***** Dataset content

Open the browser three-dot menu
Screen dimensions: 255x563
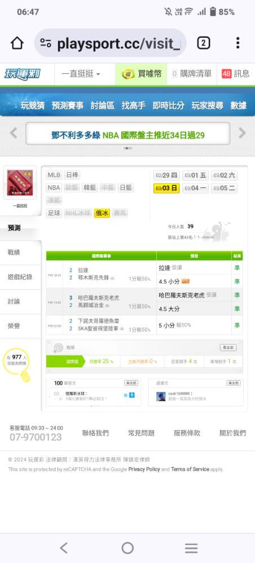(x=238, y=43)
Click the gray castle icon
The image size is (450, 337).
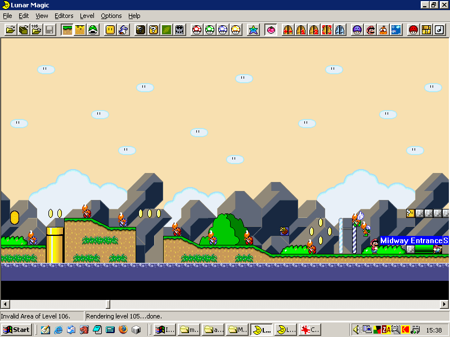pos(179,30)
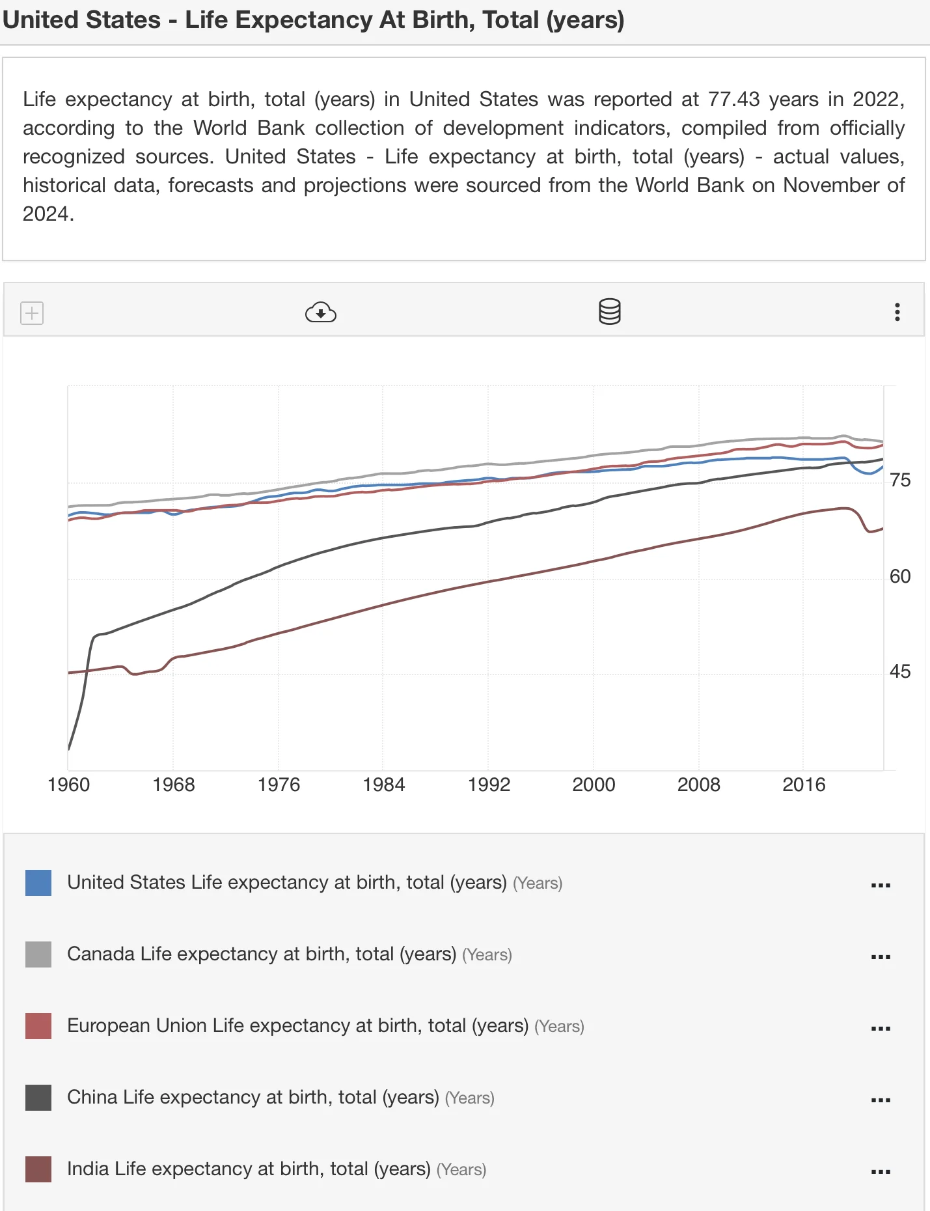
Task: Open options dots for United States series
Action: pos(880,885)
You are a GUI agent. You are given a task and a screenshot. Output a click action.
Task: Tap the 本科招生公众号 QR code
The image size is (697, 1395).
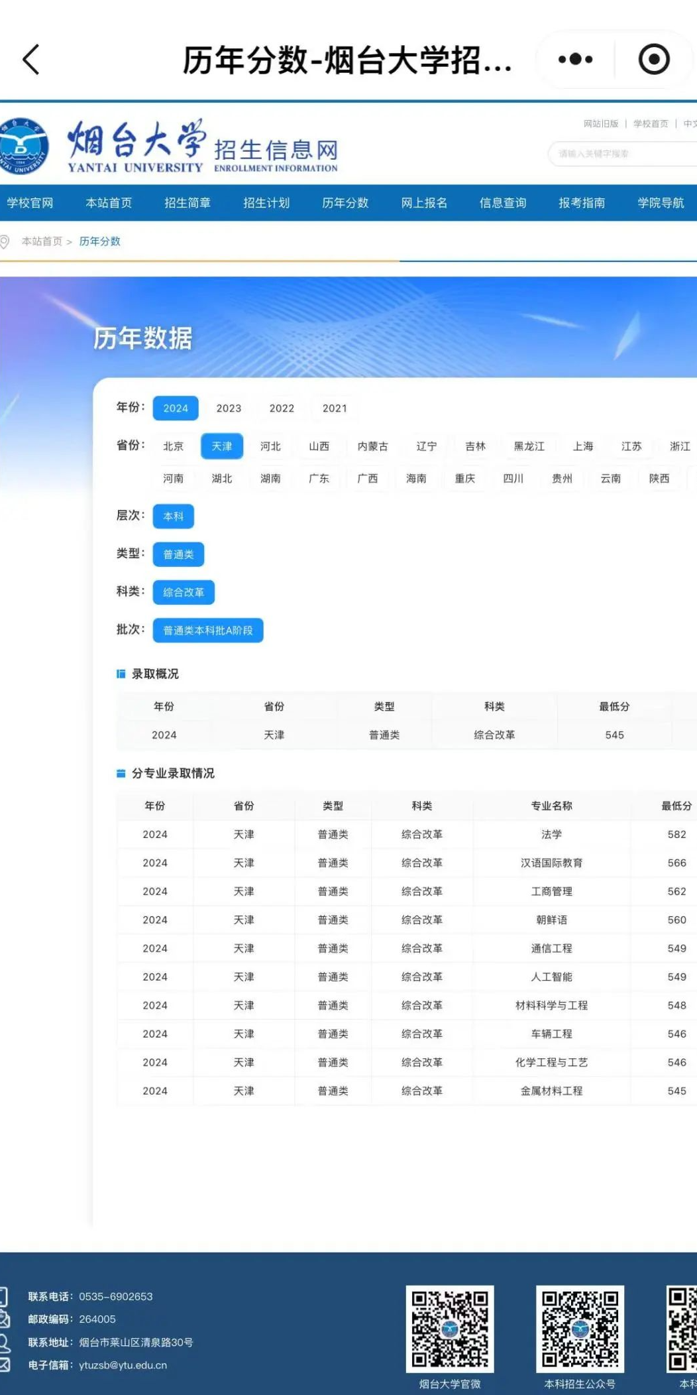click(x=580, y=1329)
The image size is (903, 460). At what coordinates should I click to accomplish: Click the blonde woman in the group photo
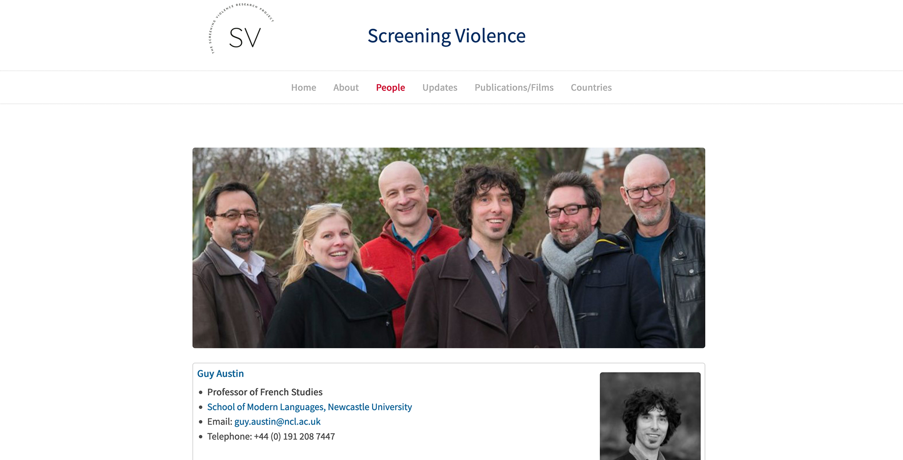[329, 273]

**********

• **Instructions to follow**
Output the data verbatim, images excluded.

• **Answer box**
Open the browser three-dot menu
Screen dimensions: 255x563
(x=238, y=43)
Click the gray castle icon
The image size is (450, 337).
pos(179,30)
Task: Open options dots for United States series
Action: pos(880,885)
You are a GUI agent. You are given a task and a screenshot. Output a click action.
Task: Tap the 本科招生公众号 QR code
The image size is (697, 1395).
click(x=580, y=1329)
The image size is (903, 460). At what coordinates should I click to accomplish: Click the blonde woman in the group photo
[329, 273]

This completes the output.